▸ What the exercise asks:
Below are some records. Return exactly the lines from the one with "At what coordinates should I click to accomplish: Edit" to the one with "You are a computer-use agent. The width", and nothing else.

-- Extracted data follows --

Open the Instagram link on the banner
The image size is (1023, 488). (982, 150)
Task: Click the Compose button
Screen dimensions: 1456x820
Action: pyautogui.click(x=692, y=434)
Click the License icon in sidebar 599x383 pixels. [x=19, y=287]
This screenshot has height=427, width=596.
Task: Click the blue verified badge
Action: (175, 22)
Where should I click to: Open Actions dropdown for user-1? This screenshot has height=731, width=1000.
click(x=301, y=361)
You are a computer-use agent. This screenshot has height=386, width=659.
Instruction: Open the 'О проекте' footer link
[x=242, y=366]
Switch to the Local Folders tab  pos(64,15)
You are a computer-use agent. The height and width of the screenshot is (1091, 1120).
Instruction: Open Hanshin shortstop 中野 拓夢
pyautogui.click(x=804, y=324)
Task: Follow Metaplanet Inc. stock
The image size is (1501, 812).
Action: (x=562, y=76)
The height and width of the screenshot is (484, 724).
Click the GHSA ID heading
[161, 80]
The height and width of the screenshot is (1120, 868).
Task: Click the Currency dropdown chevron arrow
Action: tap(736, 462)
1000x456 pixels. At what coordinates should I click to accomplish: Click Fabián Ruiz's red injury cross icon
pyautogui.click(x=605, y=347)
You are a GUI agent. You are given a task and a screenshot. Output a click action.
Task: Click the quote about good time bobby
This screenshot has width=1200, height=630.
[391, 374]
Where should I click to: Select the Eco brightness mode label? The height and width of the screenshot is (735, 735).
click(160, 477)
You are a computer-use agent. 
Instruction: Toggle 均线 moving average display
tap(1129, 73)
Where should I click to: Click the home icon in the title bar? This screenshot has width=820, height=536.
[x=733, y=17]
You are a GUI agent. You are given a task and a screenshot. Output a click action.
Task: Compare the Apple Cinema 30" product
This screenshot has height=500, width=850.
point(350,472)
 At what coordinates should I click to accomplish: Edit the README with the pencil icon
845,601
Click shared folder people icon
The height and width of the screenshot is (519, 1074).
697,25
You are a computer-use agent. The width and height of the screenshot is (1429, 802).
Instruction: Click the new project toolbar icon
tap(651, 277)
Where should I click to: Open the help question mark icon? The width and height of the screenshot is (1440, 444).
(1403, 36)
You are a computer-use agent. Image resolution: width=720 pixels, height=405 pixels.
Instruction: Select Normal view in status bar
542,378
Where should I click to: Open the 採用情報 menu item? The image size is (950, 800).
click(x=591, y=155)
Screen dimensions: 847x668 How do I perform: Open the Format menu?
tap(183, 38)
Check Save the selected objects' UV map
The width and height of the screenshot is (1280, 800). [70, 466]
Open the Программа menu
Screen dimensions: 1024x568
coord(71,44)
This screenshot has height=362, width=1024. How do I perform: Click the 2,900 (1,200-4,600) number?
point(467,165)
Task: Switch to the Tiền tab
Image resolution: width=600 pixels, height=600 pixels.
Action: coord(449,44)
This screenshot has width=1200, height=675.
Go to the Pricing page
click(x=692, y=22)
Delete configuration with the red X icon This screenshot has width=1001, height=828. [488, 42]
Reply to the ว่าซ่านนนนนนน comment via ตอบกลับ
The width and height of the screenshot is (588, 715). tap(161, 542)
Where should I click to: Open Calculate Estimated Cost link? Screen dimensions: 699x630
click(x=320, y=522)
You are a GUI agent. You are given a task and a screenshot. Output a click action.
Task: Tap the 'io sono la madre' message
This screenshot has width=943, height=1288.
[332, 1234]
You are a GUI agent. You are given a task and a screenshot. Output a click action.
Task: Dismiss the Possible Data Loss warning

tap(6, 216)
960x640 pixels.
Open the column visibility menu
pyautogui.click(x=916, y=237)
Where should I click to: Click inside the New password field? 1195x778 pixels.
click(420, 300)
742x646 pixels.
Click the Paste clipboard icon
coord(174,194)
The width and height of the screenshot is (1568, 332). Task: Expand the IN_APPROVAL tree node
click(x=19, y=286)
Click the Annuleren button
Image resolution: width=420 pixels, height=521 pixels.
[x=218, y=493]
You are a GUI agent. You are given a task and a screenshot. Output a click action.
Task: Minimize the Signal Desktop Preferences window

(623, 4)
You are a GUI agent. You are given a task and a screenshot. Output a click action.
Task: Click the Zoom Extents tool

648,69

-- Extracted data concluded --

▸ Task result:
 At what coordinates should I click to accomplish: Edit the README with the pencil icon
845,601
Click shared folder people icon
The height and width of the screenshot is (519, 1074).
697,25
You are a computer-use agent. The width and height of the screenshot is (1429, 802).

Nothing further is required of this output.